The trek to come might be fraught with danger but for the moment she was safe and she was free. She had survived. And if at night she was haunted by the spectre of Big Wu’s bloodied head floating through her dreams, she was comforted by the thought that his son was far away on the opposite side of the world.
*
Violet caught up with Thomas, standing atop a dune in animated conversation with a Celestial of middle years. The Celestial looked like any other of his countrymen, dressed in a pair of baggy blue trousers and knee-length dress, his face shielded from the sun by a conical straw hat with a wide brim. On his feet he wore a pair of straw slippers and he was flipping backwards through the pages of a small book as they spoke, apparently searching for a word.
‘Ah, Miss Hartley, what a surprise to see you here,’ said Thomas, with the lift of one dark brow.
‘Am I interrupting something important?’
‘Mr Low and I have been concluding arrangements for his group’s journey to the goldfields. More than two hundred of the fellows. Apparently they’ve heard of new diggings on Creswick Creek.’ He returned his attention to the other man, saying, ‘This is Miss Hartley.’
‘How do you do, Mr Low.’
She extended her gloved hand but he did not take it, instead bowing and saying, ‘Very pleased to meet you, Miss Hartley.’
‘Miss Hartley seeks to join our little group.’
Mr Low’s eyes widened in horror, before he schooled his expression into placid acceptance. ‘Maybe very hard. Walking many days. Too hard for lady.’ He paused for a moment then added with a laugh, ‘Too hard for Low.’
‘But this particular lady is ready for anything, Mr Low.’
The Chinaman’s expression was bland but she could see the doubt in his eyes. Nevertheless, he did not speak further of his misgivings. Perhaps he was saving that for a later conversation with the bullocky.
‘Talk more later,’ he said to Thomas with a nod. ‘Goodbye, Miss Hartley.’
When he was gone, she turned to Thomas with a winning
smile. ‘I wondered if you might have a list of useful equipment I will need for the journey.’
‘I haven’t agreed to take you.
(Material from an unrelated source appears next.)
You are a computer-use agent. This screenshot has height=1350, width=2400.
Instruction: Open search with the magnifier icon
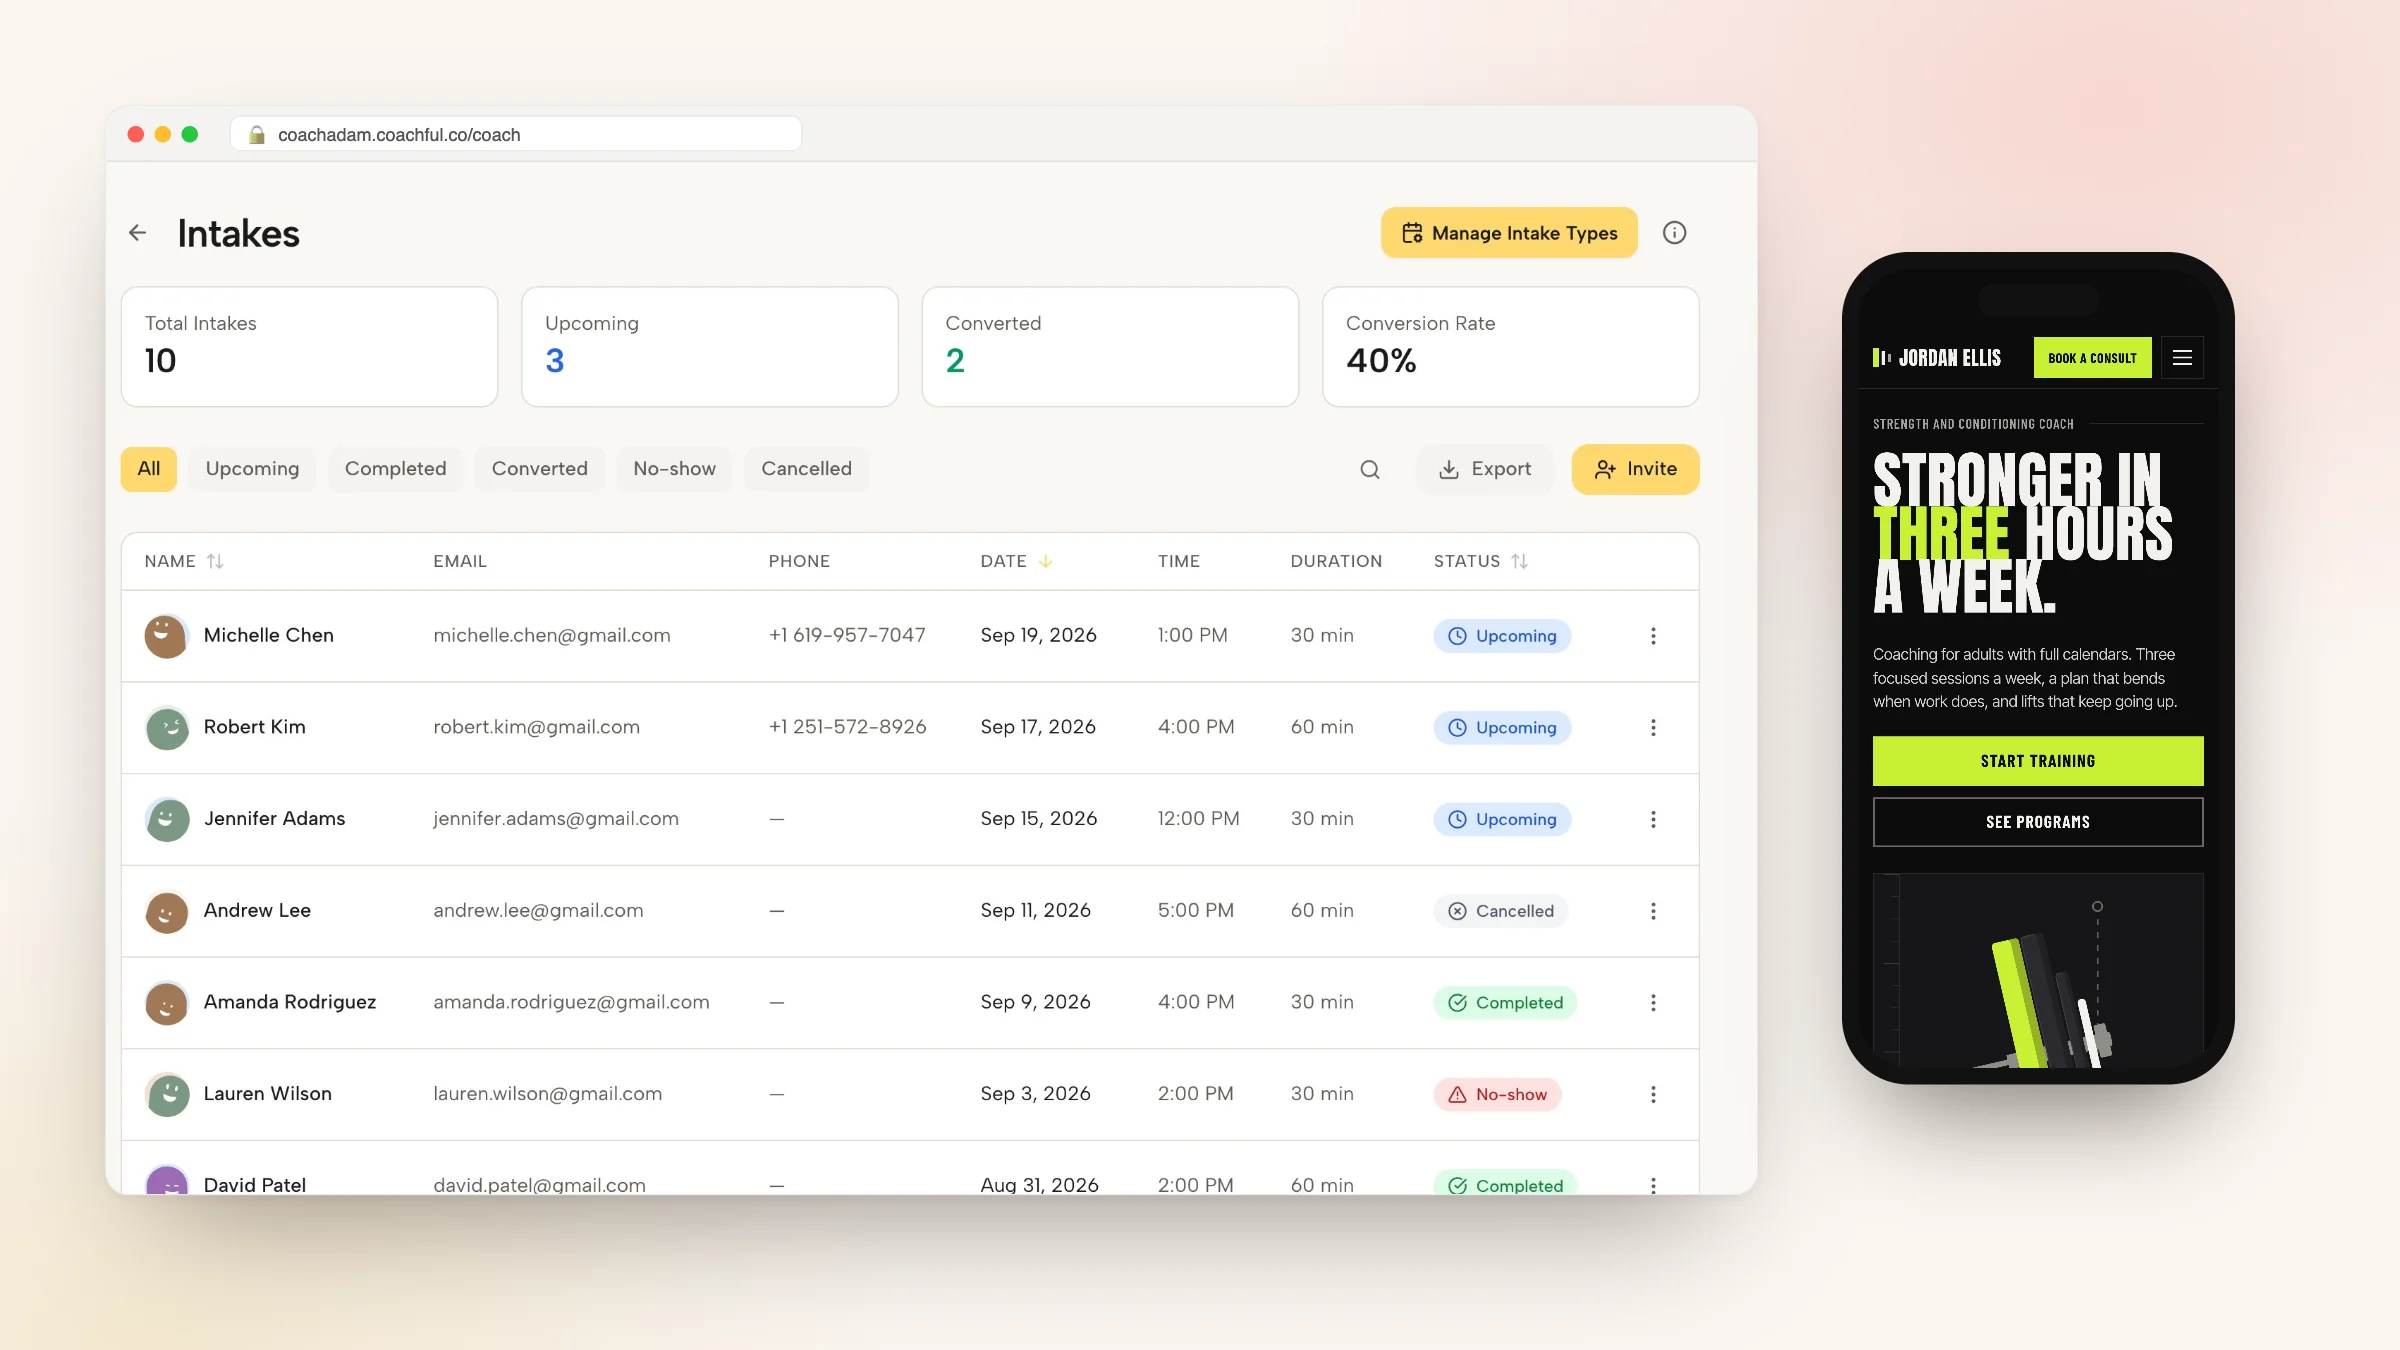coord(1370,469)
I don’t think you understand the hazards of the journey, Miss Hartley.’ His gaze raked her from the top of her carefully arranged coiffure to the tips of her highly polished walking boots and to her chagrin it wasn’t one of admiration. ‘For example, is this your idea of travelling attire?’
Actually, in the past she had found it the perfect arrangement for travelling. The light brown hue of her dress did not show the dust, and she could walk at least a mile or even two a day, in the boots. ‘I should think so.’
He shook his head, one corner of his mouth turning down in wry amusement. ‘You won’t get further than the Stone Hut Inn in those boots. And your dress, pretty as it is, will be in tatters before a week is out.’
She met his words with a warm smile. They might not be encouraging, but at least he appreciated a well turned-out costume when he encountered it. ‘I’m sure I can find something in my wardrobe to satisfy you, Mr Thomas. And I can purchase new boots.’
‘Your wardrobe isn’t my only concern. You will be surrounded by two hundred and sixty Chinamen. Men following customs you have never before encountered. Most of whom won’t speak a word of English. You will sleep on hard ground with only the dray for shelter. You will wade across streams and tramp through mud. You will wash in a bucket, if there is water to wash at all. Walk for up to twelve hours a day in the heat of summer. Eat nothing but half-cooked mutton and scorched damper. And you will have to piss behind a bush like everyone else.’
He held her eyes in a vice-like grip. ‘And these are only the expected hardships. I may not always be able to protect you and I cannot nursemaid you. We aren’t headed for Ballarat either, so I cannot even tell you what to expect at our journey’s end.’